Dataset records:
* * *
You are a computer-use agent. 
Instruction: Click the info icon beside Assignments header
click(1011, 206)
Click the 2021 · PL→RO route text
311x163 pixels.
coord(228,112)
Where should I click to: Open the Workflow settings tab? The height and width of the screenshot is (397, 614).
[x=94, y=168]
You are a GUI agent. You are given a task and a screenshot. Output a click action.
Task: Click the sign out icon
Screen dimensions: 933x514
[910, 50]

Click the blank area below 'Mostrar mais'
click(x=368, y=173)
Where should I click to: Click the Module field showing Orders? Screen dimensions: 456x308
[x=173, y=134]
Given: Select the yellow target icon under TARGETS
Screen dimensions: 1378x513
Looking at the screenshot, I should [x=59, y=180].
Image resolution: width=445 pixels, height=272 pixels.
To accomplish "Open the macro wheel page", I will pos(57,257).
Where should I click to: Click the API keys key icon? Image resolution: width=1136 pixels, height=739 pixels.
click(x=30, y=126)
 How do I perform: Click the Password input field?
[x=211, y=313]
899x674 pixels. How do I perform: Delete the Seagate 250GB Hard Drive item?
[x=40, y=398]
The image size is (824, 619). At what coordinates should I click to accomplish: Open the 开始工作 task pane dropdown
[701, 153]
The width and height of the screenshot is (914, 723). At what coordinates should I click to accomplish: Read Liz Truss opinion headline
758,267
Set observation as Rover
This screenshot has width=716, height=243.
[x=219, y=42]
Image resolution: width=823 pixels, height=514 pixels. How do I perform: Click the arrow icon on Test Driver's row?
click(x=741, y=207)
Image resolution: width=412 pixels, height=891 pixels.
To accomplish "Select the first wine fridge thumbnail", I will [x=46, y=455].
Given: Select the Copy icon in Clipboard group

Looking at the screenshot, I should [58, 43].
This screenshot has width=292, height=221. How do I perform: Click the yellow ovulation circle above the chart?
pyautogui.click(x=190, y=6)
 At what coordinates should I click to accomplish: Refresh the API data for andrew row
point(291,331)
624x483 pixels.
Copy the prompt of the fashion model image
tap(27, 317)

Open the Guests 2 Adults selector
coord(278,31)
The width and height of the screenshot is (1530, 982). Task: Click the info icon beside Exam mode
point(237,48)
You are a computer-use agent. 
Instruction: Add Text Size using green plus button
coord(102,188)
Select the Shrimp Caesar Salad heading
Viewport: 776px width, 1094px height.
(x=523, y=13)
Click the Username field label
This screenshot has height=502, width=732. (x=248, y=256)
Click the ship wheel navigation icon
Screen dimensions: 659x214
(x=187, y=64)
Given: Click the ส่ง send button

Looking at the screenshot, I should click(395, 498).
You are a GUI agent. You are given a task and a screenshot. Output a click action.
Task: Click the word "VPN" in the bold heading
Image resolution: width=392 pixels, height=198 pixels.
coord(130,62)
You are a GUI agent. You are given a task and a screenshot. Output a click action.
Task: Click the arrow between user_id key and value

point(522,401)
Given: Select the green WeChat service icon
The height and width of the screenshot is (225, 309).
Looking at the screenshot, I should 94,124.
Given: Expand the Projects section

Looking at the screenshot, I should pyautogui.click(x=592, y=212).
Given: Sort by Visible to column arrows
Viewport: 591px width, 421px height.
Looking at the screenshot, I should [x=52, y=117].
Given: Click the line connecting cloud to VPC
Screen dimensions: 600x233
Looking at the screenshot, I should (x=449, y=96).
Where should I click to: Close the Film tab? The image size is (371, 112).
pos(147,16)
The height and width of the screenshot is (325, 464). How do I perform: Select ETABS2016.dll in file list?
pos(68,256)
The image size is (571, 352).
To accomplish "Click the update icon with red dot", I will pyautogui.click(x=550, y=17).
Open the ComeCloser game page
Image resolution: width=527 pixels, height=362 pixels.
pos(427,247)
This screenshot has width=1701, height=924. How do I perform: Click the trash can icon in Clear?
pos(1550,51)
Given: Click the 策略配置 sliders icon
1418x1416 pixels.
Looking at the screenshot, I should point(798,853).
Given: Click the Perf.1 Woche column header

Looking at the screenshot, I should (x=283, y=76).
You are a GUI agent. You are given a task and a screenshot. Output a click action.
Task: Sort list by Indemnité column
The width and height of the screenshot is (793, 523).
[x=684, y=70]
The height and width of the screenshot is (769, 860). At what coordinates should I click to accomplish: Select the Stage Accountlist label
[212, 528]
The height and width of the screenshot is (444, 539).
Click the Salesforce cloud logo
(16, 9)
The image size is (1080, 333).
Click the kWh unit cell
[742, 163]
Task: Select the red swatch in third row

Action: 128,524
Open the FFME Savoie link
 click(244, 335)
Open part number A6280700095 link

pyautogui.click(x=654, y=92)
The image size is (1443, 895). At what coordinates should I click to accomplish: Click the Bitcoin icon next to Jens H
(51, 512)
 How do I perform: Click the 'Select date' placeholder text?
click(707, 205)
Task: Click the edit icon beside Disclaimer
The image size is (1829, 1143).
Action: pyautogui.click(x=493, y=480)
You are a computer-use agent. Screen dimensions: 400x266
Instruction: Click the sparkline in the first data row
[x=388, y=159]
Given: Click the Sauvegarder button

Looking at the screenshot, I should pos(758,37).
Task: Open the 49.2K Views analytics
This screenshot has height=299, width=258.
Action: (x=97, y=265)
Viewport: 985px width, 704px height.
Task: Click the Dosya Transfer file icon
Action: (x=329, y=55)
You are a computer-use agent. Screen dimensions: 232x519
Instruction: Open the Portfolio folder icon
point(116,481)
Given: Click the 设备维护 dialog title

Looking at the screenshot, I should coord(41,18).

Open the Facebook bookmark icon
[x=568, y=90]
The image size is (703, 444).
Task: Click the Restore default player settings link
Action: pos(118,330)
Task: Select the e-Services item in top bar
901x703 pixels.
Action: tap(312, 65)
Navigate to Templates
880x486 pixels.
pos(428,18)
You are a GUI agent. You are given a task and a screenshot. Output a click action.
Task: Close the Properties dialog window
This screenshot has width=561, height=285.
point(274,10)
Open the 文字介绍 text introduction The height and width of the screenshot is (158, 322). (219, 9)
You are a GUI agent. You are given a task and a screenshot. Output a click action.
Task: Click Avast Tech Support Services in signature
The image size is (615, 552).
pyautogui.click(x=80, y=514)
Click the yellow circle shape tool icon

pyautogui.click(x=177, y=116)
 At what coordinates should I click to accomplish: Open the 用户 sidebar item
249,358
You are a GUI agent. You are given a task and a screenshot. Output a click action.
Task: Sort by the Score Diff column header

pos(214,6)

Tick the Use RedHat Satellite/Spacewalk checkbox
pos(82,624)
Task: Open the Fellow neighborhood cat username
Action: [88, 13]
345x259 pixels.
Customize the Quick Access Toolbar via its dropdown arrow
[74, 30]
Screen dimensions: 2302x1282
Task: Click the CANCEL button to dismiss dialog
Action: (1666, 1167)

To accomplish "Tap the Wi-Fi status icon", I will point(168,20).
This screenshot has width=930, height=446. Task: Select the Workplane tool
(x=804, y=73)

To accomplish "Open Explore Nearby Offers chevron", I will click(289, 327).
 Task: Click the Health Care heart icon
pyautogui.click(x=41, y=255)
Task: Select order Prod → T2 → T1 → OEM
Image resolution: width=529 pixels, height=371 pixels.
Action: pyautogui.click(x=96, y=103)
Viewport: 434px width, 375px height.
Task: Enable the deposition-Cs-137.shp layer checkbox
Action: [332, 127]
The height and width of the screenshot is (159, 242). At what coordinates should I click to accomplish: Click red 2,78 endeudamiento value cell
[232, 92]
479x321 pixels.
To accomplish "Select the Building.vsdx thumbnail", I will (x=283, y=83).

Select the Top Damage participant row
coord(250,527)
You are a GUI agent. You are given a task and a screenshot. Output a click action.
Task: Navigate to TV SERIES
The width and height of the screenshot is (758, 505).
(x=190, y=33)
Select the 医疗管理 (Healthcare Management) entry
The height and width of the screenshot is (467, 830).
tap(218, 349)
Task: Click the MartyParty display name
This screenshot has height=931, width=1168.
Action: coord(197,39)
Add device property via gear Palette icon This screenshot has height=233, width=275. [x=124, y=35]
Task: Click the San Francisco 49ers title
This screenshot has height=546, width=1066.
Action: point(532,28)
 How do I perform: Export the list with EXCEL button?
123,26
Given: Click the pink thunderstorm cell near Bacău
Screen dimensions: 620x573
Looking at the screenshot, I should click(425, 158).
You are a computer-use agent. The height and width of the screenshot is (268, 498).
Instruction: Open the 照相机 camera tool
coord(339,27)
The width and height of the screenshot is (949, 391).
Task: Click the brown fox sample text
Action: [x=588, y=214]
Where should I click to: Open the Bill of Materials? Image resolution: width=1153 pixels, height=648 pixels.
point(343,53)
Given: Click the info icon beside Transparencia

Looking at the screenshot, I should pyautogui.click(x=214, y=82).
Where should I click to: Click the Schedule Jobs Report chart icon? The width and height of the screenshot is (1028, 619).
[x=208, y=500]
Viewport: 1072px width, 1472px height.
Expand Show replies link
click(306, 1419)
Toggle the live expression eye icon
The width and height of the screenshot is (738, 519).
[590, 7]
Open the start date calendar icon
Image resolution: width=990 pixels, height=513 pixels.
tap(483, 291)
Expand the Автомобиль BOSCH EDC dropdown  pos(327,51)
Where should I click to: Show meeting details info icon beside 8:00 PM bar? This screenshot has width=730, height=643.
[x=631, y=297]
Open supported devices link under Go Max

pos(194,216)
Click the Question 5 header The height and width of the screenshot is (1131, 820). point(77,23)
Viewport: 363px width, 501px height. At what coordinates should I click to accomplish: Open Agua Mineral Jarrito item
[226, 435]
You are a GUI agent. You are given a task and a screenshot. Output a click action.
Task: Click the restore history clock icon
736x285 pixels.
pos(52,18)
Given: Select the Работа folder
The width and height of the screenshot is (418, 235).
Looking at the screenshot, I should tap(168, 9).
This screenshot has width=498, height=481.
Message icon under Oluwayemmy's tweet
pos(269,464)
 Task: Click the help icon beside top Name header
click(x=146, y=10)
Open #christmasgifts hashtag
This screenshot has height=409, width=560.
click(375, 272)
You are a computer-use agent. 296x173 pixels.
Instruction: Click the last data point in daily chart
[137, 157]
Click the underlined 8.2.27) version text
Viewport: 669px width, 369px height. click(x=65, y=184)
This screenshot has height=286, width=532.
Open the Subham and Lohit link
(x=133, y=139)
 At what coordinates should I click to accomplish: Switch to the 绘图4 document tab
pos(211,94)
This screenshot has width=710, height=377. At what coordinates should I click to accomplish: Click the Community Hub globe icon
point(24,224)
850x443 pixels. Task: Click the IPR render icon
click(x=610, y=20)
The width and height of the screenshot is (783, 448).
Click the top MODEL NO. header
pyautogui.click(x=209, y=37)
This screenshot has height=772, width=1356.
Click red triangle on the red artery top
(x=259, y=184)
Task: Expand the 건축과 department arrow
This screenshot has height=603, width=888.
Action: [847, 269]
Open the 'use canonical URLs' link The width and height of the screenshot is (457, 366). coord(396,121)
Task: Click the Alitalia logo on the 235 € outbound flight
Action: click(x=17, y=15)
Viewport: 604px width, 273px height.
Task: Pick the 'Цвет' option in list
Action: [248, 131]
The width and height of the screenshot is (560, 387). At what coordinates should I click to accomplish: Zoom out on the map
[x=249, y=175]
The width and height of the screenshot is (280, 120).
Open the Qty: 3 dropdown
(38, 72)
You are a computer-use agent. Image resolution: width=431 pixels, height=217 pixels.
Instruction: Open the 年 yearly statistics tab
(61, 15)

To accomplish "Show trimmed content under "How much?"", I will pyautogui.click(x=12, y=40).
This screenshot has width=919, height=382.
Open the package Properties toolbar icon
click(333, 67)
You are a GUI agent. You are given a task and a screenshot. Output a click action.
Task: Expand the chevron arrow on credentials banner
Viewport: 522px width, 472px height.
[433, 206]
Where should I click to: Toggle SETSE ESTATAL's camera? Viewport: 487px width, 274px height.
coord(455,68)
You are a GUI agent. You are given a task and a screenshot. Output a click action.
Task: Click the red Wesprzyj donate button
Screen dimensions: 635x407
* * *
_THE TASK_
Copy the lines above exactly. Start with the line containing "Message icon under Oluwayemmy's tweet", end with the line containing "You are a computer-use agent. 296x173 pixels.", and include both.

_WORKED SOLUTION_
Message icon under Oluwayemmy's tweet
pos(269,464)
 Task: Click the help icon beside top Name header
click(x=146, y=10)
Open #christmasgifts hashtag
This screenshot has height=409, width=560.
click(375, 272)
You are a computer-use agent. 296x173 pixels.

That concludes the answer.